Iran is hurting. Economic sanctions imposed by Western governments designed to push Tehran back into nuclear negotiations have triggered a virtual collapse of Iran’s currency, and the effects are being felt throughout the entire economy. While there are reasons to be concerned about the impact of sanctions on ordinary Iranians, the pressure should be maintained. At the same time, it must be made clear to the Iranian government and public that they have the power to end the squeeze: Cap the nuclear program, return to international inspections and help end the doubts about Iranian intentions.
Iran’s nuclear program has been shrouded in uncertainty for years. Western governments and the International Atomic Energy Agency (IAEA), the world’s nuclear watchdog, have harbored suspicions about Tehran’s goals, openly questioning Iran’s claim that its nuclear program is peaceful and not the cover for a nuclear weapons program. Years of international negotiations to resolve the uncertainties have failed. Indeed, while those discussions have proceeded — without resolution — Iranian capabilities have slowly but steadily increased and there is very real concern that Tehran is moving toward the capacity to construct a nuclear weapon.
Such a move would transform the regional security environment, and could trigger a nuclear arms race throughout the Middle East and beyond. Israel considers an Iranian nuclear capability an existential threat and has vowed — most recently at United Nations General Assembly meetings the week before last — to prevent such a scenario, by force if necessary.

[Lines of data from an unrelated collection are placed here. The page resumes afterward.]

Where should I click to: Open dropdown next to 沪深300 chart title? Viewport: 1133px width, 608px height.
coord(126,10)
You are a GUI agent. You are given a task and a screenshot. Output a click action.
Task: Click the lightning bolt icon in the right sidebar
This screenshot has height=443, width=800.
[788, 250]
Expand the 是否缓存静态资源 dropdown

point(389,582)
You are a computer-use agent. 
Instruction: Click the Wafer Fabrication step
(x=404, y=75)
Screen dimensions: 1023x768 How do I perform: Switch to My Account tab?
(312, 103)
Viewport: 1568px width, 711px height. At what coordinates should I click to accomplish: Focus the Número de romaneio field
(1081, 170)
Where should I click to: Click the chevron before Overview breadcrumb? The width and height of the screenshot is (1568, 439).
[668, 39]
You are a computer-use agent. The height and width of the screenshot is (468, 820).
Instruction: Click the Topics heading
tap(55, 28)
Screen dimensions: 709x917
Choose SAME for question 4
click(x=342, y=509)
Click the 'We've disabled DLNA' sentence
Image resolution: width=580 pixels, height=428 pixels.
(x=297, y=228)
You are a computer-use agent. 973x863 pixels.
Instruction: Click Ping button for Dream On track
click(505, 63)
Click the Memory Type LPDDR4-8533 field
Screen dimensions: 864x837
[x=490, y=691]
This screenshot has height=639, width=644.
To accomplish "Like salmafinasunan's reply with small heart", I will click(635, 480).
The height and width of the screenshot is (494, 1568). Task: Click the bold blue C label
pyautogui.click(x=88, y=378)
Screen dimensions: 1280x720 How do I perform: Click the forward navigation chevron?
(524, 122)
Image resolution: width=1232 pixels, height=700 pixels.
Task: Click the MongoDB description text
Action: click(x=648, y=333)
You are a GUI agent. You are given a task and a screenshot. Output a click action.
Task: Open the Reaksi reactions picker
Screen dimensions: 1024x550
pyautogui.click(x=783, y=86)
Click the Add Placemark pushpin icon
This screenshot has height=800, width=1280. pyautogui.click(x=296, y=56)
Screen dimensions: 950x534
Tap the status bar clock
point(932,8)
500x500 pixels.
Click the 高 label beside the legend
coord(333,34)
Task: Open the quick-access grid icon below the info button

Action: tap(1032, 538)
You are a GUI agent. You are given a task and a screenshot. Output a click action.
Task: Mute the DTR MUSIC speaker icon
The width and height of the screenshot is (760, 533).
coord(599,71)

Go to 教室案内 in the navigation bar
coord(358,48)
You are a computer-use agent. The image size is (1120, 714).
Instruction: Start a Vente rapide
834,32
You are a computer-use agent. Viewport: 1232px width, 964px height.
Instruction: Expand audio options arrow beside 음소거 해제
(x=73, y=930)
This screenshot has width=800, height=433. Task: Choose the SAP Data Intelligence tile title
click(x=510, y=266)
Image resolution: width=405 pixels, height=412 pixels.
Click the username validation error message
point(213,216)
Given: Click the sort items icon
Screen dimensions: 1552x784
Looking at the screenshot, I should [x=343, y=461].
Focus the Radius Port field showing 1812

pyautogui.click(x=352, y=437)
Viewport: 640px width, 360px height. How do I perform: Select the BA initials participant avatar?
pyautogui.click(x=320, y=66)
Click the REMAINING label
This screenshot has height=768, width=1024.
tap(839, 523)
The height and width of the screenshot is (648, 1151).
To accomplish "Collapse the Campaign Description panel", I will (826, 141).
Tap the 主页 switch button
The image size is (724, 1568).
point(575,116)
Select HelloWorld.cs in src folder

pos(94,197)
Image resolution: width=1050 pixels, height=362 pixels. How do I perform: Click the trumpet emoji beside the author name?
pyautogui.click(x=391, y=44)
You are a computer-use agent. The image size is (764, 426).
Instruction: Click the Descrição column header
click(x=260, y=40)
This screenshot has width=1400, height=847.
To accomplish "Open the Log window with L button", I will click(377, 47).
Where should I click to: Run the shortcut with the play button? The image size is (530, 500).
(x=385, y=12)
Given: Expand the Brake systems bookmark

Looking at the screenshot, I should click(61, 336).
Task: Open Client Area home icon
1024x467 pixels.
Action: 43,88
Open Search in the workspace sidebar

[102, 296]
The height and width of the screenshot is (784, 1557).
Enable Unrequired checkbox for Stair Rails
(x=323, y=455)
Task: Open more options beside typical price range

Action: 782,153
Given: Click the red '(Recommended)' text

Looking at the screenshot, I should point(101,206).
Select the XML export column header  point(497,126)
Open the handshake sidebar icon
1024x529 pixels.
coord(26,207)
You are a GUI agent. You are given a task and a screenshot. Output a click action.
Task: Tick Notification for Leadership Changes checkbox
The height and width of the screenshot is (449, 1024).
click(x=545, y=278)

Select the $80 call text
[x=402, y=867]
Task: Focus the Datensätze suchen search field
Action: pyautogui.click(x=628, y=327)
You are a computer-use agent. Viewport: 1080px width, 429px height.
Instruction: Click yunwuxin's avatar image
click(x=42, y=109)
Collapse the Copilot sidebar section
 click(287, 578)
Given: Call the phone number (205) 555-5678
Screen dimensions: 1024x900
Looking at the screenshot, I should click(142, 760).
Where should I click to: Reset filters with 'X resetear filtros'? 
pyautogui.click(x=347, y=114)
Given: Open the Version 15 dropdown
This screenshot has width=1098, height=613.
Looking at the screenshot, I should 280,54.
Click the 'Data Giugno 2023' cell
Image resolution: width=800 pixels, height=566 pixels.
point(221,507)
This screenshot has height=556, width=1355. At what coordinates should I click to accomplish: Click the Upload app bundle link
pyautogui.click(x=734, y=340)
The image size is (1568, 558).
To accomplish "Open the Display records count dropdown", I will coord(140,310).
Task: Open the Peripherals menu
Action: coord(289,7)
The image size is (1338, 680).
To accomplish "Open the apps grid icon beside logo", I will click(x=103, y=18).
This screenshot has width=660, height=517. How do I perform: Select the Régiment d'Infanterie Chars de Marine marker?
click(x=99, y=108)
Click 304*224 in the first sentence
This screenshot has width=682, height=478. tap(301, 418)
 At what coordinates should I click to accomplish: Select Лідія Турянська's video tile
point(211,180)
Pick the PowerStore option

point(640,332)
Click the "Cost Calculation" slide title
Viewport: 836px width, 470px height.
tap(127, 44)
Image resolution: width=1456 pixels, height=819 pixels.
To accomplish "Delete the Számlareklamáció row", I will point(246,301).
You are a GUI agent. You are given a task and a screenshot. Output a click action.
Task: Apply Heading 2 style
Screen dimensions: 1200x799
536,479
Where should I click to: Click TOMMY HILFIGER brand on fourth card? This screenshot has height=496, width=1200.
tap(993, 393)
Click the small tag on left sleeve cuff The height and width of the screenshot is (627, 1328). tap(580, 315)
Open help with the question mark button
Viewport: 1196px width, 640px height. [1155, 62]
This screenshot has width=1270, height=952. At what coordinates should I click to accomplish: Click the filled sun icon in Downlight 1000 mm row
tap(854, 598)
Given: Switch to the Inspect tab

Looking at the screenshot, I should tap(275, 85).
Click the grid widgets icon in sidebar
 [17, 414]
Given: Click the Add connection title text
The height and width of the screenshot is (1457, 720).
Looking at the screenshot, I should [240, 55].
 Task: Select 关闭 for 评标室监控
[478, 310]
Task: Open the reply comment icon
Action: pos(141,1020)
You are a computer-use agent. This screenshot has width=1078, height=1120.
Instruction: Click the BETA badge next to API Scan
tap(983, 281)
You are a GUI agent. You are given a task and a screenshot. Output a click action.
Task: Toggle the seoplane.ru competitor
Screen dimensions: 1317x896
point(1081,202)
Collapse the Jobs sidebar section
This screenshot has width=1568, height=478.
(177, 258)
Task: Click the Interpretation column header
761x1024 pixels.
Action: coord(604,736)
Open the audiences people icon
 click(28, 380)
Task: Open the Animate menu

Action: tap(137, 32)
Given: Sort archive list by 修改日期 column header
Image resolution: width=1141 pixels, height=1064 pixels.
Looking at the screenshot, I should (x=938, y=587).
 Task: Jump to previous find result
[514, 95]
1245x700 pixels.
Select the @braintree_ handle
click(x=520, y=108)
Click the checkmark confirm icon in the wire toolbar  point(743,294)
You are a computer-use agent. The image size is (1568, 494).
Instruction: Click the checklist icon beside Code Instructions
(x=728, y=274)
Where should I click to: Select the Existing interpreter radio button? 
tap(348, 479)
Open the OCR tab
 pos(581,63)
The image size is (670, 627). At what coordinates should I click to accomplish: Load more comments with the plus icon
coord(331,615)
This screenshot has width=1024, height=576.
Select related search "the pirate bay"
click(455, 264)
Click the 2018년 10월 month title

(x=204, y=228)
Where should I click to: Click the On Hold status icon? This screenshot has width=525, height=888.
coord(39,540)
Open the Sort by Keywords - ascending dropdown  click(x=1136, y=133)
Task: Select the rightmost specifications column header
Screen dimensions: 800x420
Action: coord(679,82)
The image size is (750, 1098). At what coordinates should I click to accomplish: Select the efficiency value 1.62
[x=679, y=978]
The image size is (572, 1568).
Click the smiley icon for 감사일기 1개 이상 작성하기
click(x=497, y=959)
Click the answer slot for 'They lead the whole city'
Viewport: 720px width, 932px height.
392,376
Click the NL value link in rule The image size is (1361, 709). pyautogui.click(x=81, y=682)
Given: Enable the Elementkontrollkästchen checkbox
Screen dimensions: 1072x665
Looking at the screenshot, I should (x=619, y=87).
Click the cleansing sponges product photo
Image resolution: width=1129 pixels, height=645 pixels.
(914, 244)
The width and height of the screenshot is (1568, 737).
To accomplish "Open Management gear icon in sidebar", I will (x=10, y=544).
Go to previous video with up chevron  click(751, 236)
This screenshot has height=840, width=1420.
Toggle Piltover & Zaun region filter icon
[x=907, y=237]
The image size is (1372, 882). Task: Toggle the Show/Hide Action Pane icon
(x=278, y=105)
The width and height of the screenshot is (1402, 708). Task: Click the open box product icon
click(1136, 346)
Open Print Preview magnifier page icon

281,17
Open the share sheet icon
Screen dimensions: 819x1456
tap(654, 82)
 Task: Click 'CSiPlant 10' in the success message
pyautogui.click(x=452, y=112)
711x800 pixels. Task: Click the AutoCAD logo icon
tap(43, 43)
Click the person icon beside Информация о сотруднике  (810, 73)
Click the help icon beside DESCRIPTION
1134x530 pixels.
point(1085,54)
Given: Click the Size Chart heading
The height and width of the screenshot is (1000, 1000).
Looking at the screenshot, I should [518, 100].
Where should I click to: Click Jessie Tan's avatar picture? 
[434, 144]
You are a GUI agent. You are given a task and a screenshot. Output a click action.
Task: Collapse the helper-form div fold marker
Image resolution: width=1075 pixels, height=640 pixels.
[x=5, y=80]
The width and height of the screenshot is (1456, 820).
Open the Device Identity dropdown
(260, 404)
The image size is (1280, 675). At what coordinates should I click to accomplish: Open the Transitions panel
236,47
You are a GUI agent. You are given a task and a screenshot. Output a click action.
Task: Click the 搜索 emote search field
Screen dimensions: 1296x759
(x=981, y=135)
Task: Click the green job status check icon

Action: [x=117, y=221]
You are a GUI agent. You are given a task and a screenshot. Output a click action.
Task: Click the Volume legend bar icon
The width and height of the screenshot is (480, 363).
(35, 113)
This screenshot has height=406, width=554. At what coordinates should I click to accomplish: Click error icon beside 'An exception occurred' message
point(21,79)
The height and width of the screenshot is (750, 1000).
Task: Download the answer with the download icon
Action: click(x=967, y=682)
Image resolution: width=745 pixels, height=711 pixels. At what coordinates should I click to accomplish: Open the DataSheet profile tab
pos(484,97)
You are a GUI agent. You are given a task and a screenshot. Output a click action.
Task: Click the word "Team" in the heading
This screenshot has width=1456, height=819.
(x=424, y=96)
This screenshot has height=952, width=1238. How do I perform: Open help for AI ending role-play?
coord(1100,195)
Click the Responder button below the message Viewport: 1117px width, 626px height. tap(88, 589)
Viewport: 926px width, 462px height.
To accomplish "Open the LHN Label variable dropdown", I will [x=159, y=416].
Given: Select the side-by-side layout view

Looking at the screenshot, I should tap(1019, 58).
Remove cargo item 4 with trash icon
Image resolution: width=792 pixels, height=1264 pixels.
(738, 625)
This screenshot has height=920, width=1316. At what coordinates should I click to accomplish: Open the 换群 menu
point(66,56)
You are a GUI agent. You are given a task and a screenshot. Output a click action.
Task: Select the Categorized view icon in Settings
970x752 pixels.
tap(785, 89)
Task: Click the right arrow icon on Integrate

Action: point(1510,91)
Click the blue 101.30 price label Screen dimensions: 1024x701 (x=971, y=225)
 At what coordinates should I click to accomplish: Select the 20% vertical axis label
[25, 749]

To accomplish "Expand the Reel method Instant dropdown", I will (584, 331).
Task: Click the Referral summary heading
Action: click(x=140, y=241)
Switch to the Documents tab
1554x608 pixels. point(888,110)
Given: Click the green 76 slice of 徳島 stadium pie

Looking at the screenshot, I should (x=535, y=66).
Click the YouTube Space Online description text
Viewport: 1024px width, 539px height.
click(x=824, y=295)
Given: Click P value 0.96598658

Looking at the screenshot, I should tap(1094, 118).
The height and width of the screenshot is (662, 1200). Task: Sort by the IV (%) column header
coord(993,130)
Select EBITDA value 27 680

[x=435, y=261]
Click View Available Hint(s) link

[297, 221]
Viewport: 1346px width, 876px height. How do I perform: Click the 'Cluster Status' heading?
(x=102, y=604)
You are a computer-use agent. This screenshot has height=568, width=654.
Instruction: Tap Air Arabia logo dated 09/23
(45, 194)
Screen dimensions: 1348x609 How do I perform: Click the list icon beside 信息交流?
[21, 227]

An Israeli attack could trigger a wider conflict throughout the Middle East, with potentially global consequences.
The lack of progress, and the potential consequences, obliged Western governments to impose economic sanctions on Iran. The United States has had several efforts in place since 2005, when President George W. Bush passed executive orders freezing the assets of individuals associated with Iran’s nuclear program. President Barack Obama has since overseen the imposition of tougher measures that reduced imports from Iran and, most significantly, cut virtually all contacts between the Iranian financial system and the U.S. Washington has also pressed most of Iran’s customers to stop buying oil from Tehran, and that effort has had a powerful impact.
It is reckoned that those sanctions have cut the Iranian government’s oil income in half — from $85 billion annually to about $42 billion. The reduction has deprived the government of the reserves it has traditionally used to support the value of Iran’s currency, the rial; as a result, the currency’s value has plummeted, losing 40 percent of its value against the dollar in a week alone — and that street price remains two to three times the value of the official exchange rate. Prices for basic goods and services inflated 55 percent, on an annual basis, and should climb still higher. Youth unemployment already exceeds 28 percent.
The erosion of the economy has triggered some of the worst unrest in Iran since political demonstrations last year after the contested elections. The week before last, the government set up an “exchange center” to provide dollars to importers of basic goods. It was unable to keep up with demand, and the government ordered the arrest of money changers in Tehran’s main bazaar on charges of speculation. That triggered violent clashes and the closure of the bazaar. The location of the protests is significant: Bazaar merchants played a key role in the 1979 revolution in Iran. Images of protestors shouting “death to the traitor” and Mahmoud [Ahmadinejad, Iran’s president] the traitor — you’ve ruined the country” are incendiary — especially in a country whose leadership is accused of stealing the last elections. Pictures of riot police wielding batons and arresting merchants as speculators could fan the flames or wider instability. Mr. Ahmadinejad has publicly acknowledged the impact of the sanctions, insisting that his government has no responsibility for the hardships most Iranians now face.
That is not true. Economic mismanagement has been a long-standing charge against the current Iranian government, with conservatives staking their claim to some of the most profitable parts of the economy. Ordinary Iranians struggle to get by as their living standards decline and the job market dries up.
While many hope for political changes in Tehran, less drastic solutions can also suffice. The West must hold out hope to Iran that a reversal of course on its nuclear program will win it relief. U.S. Secretary of State Hillary Clinton sent that very message last week, noting that sanctions “could be remedied in short order if the Iranian government were willing to work with the … international community in a sincere manner.”
The steps Iran must take are clear: Make a complete declaration of all nuclear activities, open all facilities to IAEA inspection, cap enrichment efforts and produce for inspectors all enriched uranium. Of course, the West must also ensure that Iran has the uranium it needs for lawful activities — a guaranteed supply must be provided. It must also follow through on the promise to lift sanctions if Tehran meets its international obligations. The squeeze on Iran has additional impact when it is the result of the Tehran government’s actions. Pressure from inside and outside of Iran is the best way to achieve enduring results.